Streptavidin-based amplification techniques are widely used in flow cytometry, fluorescent imaging, western blotting, and microplate-based detection for increased signal output and greater sensitivity. Streptavidin conjugates can be applied to specific detection of a variety of proteins, protein motifs, nucleic acids and other molecules. Streptavidin has an extremely high binding affinity for biotin, which can be exploited to offer a powerful secondary method of detection when the streptavidin is conjugated to a fluorescent protein, enzyme or gold nanoparticle.
Streptavidin conjugates are often utilized to detect biotinylated molecules in common research applications such as:
In Situ Apoptosis (TUNEL) assay, visualized with fluorescence
In Situ hybridization
Streptavidin can bind to four moles of biotin per mole of protein, and its high affinity reaches approximately 10,000-15,000 Da.
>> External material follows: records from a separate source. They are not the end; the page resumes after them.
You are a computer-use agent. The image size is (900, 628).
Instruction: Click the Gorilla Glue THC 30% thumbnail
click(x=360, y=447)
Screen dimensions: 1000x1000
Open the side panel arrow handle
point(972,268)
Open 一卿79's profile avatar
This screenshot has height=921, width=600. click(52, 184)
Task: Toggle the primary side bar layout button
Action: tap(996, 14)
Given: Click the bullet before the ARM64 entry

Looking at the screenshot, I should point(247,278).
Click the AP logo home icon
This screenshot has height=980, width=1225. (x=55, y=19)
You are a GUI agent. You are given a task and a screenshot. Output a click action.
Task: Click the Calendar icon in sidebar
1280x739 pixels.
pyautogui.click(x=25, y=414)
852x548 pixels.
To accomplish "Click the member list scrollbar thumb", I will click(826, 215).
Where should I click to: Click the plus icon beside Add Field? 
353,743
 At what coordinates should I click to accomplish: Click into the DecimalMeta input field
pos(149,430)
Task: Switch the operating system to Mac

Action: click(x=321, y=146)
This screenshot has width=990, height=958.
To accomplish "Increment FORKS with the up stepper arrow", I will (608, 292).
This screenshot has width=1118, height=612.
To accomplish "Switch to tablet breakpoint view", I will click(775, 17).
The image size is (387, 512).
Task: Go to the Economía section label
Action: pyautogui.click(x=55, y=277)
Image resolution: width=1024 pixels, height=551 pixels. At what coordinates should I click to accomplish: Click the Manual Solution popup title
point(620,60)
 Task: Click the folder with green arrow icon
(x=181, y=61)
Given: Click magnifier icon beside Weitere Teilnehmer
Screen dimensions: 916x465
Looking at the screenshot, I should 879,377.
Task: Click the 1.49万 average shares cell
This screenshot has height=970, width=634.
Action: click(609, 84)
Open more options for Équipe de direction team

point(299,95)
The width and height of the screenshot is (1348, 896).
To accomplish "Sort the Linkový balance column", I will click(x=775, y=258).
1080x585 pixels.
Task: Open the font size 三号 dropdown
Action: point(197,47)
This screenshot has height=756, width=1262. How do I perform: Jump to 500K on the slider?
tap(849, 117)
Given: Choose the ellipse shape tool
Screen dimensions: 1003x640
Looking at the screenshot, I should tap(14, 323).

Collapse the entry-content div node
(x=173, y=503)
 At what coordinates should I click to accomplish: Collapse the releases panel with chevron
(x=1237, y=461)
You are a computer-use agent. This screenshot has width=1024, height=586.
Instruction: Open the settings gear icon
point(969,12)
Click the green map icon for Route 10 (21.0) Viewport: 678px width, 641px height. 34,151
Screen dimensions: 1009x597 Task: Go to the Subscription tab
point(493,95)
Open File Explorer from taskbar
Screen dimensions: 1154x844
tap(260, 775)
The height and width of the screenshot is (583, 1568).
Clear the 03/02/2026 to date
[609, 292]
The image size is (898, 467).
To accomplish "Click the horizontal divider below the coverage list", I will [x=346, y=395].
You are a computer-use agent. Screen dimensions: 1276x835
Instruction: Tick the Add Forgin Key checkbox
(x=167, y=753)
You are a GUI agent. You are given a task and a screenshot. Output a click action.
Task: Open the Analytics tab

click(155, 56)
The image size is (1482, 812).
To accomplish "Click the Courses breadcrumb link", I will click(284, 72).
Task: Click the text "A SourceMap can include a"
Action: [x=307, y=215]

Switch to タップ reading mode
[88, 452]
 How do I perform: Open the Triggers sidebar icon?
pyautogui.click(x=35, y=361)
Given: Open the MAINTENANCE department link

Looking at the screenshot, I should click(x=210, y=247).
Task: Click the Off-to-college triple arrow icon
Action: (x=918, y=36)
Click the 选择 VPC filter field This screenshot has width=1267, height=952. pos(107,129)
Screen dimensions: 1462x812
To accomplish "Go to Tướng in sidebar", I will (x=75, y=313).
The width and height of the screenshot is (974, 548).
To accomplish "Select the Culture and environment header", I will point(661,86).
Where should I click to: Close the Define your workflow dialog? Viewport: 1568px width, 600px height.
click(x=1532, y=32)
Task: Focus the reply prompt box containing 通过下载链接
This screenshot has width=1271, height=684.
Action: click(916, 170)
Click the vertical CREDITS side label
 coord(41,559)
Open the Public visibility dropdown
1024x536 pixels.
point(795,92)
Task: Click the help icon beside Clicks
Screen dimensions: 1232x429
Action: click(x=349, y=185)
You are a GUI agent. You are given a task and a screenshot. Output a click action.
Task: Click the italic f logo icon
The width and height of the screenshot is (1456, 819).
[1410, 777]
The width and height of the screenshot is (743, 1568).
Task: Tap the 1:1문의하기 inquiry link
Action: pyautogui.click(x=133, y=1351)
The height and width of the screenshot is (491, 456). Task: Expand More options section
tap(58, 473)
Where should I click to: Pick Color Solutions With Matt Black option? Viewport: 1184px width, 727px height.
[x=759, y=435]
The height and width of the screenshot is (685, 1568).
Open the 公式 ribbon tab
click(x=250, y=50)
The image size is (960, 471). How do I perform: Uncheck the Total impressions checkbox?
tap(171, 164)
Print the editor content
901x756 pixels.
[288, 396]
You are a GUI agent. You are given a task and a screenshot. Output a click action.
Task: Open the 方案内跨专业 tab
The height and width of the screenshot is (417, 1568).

Streptavidin lacks the carbohydrate side chains present on avidin and has an isoelectric point of 6.5 to avidin’s 10, far closer to that at which most useful biological interactions occur.
Streptavidin can be used for the coating of solid phases to immobilize or purify biotin-labeled or 2-iminobiotin-labeled molecules. Its conjugation with enzyme or fluorescein is widely used in immunological detection assays, such as the streptavidin/biotin system.